Approximately two weeks after opening the 529 account Christian and Tarra Bourguignon filed for chapter 7 bankruptcy.
The bankruptcy trustee claimed that the entire 529 account was property of the estate and subject to turnover to pay the Bourguignon’s creditors. The debtors proposed several reasons that the college savings funds are protected. The court first dispensed with a preliminary argument from the debtors that section 541(c)(2) of the bankruptcy code protects the entire account as a qualifying trust. The bankruptcy court found that Christian Bourguignon is the owner of the account, and "the College Account does not contain the requisite anti-alienation and anti-assignment provisions required under nonbankruptcy law and recognized by § 541(c)(2)."
The bankruptcy court next turned to the debtors’ main argument: that the funds are excluded under Section 541(b)(6) because they were deposited within 365 days of the bankruptcy filing date. The bankruptcy court found that funds deposited in a 529 account are fully protected if deposited more than 720 days before the filing date; are protected up to $5,475 if deposited between 365 and 720 days; and are not protected at all if deposited within 365 days of the bankruptcy filing. The court also stated that the source of the funds (in this case the child’s grandmother) did not matter, and ordered the debtors to turn over the entire college savings account ($54,500 plus interest) to the trustee for payment to creditors.

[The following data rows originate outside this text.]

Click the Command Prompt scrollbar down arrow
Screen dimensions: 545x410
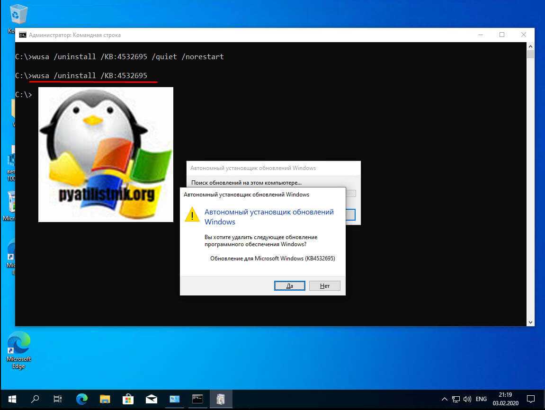pyautogui.click(x=530, y=322)
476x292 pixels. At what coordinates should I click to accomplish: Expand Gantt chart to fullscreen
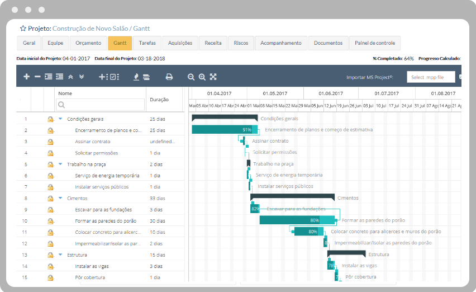pos(213,77)
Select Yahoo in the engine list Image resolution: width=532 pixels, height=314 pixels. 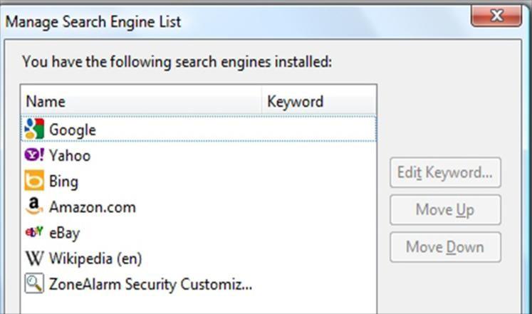[x=70, y=155]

There are three important lessons to be learned from this case:
- First, grandparents and other relatives should be careful when contributing to college savings plans if there is a risk of the account owner filing a Chapter 7 within two years of the contribution;
- Second, if you are experiencing financial difficulty, it is important to discuss any significant transfer of money with a qualified professional; and
- Third, it is important to discuss all of the aspects of your finances with an experienced bankruptcy attorney prior to filing your case.